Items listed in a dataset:
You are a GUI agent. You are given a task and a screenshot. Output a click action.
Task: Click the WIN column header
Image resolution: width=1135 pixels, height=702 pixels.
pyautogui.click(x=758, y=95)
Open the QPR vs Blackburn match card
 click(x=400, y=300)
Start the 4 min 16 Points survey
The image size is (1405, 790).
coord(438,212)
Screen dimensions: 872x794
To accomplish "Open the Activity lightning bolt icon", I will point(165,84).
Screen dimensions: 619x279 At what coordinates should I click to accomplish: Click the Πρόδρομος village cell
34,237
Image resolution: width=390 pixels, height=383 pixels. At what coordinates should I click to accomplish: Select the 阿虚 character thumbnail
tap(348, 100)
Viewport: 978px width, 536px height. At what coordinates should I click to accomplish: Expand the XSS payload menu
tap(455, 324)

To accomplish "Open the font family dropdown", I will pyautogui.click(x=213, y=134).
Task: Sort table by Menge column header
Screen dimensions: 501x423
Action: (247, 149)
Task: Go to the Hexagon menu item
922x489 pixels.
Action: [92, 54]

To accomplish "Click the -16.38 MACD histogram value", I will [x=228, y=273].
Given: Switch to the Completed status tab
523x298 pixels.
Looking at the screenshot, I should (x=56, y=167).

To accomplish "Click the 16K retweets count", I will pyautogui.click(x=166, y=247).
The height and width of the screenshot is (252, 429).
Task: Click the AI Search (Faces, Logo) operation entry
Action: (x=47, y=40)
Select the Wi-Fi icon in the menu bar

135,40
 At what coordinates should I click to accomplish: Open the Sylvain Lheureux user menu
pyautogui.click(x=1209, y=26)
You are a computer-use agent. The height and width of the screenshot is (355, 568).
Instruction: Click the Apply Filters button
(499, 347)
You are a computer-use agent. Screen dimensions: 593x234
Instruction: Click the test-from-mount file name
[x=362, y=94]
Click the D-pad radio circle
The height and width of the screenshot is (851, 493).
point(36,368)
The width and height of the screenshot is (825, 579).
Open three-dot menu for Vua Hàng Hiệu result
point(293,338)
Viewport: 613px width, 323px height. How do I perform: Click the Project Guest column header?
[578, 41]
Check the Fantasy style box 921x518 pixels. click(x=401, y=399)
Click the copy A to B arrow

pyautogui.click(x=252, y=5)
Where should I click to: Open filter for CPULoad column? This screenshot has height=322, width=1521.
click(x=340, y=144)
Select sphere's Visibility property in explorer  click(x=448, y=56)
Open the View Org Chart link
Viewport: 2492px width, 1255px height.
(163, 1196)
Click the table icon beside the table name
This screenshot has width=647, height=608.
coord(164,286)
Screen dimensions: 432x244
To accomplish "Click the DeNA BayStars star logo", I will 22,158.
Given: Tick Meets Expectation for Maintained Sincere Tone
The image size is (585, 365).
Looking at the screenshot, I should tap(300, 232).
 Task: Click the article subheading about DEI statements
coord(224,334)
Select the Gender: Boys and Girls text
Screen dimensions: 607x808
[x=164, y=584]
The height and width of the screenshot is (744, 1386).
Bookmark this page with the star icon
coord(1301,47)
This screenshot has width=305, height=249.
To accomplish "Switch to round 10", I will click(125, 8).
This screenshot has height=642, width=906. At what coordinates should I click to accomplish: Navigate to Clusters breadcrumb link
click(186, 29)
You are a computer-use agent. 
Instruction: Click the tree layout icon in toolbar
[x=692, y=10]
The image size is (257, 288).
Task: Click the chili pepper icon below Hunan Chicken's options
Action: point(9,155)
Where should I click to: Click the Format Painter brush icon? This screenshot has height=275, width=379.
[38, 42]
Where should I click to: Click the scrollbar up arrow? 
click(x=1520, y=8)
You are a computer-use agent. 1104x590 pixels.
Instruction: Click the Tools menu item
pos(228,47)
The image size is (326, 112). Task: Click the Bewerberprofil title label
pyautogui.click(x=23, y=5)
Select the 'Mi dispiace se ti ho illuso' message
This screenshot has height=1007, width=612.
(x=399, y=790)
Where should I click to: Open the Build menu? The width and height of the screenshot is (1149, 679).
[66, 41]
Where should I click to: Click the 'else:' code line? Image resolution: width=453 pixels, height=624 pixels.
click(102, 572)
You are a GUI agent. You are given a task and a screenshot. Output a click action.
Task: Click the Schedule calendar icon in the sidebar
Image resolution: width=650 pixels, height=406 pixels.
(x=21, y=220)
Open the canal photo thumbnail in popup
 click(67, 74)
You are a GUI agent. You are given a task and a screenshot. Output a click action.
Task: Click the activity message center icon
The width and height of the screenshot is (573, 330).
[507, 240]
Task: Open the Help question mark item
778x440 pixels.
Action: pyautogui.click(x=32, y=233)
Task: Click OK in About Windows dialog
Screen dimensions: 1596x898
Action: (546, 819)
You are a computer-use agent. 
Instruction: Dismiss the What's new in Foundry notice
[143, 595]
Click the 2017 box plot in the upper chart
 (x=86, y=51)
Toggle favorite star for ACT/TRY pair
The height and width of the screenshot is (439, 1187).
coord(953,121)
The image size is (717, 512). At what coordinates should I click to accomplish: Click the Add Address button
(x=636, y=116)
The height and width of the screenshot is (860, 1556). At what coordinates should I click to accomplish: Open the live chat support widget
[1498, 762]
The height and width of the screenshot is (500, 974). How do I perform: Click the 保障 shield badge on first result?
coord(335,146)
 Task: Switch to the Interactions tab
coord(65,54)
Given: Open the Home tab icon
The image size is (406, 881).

Set task:
Gather every line of the records above that contains the word "Switch", and copy each one out.

Task solution:
Given: Switch to the Completed status tab
To accomplish "Switch to round 10", I will click(125, 8).
 Task: Switch to the Interactions tab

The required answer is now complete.